### Task to complete
Below are entries; print them exactly from the first line through the one containing "Ako objednať (878, 766)".

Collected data
+ + +
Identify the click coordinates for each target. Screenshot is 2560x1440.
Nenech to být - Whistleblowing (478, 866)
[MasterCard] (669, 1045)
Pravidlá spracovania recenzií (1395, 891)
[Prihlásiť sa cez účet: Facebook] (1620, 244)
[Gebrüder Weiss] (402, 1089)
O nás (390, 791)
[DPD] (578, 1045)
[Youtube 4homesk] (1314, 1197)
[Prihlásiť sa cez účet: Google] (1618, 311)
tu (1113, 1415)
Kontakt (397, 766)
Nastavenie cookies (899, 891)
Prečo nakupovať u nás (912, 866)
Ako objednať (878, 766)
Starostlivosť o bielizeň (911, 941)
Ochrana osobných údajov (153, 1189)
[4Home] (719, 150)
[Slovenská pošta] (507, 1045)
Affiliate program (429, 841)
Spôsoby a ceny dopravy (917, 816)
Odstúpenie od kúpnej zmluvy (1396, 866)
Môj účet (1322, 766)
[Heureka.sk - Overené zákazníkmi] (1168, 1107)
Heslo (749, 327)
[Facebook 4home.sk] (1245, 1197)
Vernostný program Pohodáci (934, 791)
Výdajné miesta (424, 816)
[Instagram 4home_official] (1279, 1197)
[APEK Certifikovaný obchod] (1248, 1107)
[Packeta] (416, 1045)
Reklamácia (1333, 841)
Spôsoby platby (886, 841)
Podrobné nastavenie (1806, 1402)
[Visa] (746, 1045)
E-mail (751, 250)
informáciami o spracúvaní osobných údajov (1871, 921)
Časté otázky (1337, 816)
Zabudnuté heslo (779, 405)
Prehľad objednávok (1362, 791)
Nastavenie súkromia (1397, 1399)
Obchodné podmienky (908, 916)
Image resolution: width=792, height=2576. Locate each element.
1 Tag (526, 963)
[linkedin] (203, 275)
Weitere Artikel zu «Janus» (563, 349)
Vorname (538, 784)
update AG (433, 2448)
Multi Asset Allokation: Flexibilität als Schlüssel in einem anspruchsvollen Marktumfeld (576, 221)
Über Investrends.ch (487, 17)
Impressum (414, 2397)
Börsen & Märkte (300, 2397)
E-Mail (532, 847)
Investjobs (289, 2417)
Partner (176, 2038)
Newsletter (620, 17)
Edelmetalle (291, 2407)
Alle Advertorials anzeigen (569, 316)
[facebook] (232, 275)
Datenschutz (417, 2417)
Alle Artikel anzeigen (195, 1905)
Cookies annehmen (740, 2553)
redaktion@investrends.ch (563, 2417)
+ + +
### Response area
Identify the click coordinates for each target. Screenshot is 2560x1440.
Nenech to být - Whistleblowing (478, 866)
[MasterCard] (669, 1045)
Pravidlá spracovania recenzií (1395, 891)
[Prihlásiť sa cez účet: Facebook] (1620, 244)
[Gebrüder Weiss] (402, 1089)
O nás (390, 791)
[DPD] (578, 1045)
[Youtube 4homesk] (1314, 1197)
[Prihlásiť sa cez účet: Google] (1618, 311)
tu (1113, 1415)
Kontakt (397, 766)
Nastavenie cookies (899, 891)
Prečo nakupovať u nás (912, 866)
Ako objednať (878, 766)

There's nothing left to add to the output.